Pour the batter into a well-greased 8-inch square pan.

To make the streusel, stir together the dry ingredients, then cut in butter using a pastry blender**** until it forms pea-sized pieces with the dry ingredients.

Finish combining with your fingertips until you have small clumps.

Sprinkle topping over the batter. Bake for 25 to 30 minutes, or until a toothpick inserted comes out clean.
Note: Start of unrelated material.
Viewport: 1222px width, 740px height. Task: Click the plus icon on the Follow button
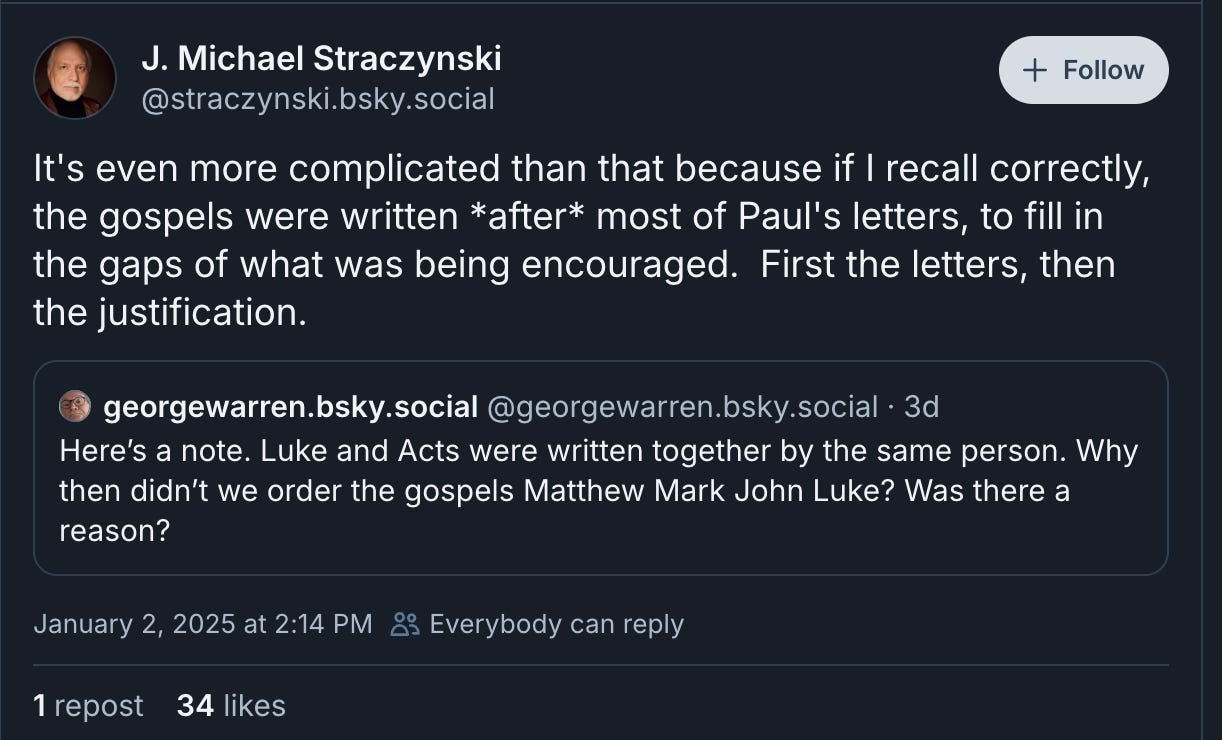(x=1036, y=70)
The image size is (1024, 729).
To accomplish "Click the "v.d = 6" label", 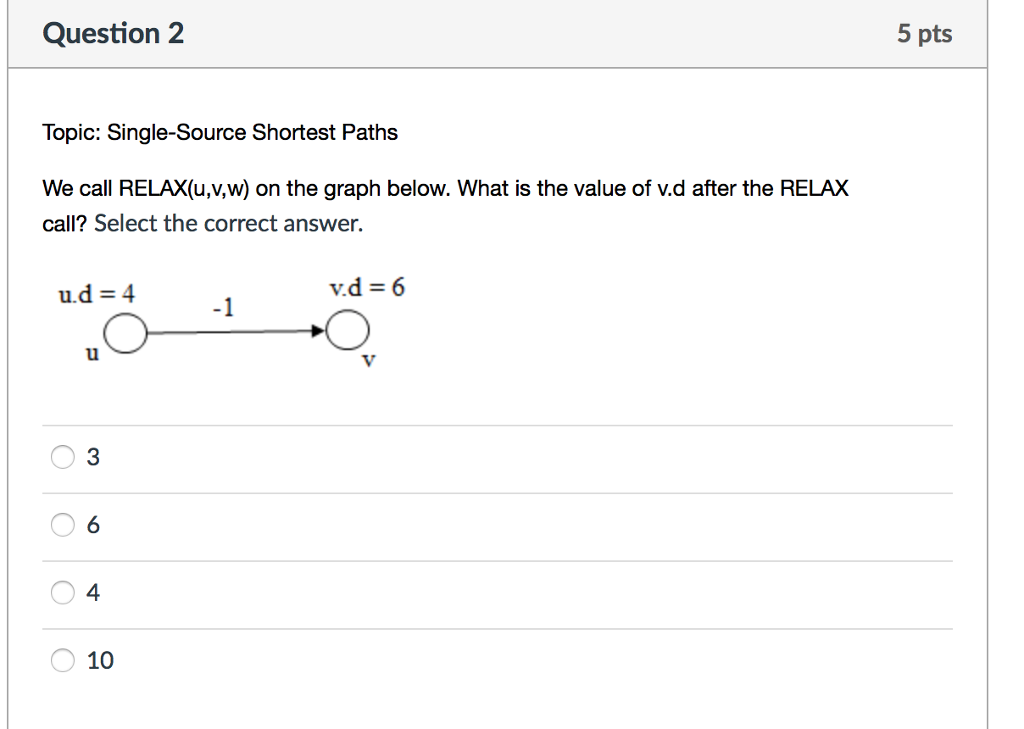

****If you don't have a pastry blender, butter may be cut in using two butter knives in a criss crossing motion, or just work it in with your fingertips. If you like to make struesel toppings, or any kind of fruit crumbles, you may want to get a pastry blender - it cuts time in half, easily.

6 comments:

  1. Mmmm... that looks SOOOO good! I love crumb cakes! Just not so much creepy faces. lol! :)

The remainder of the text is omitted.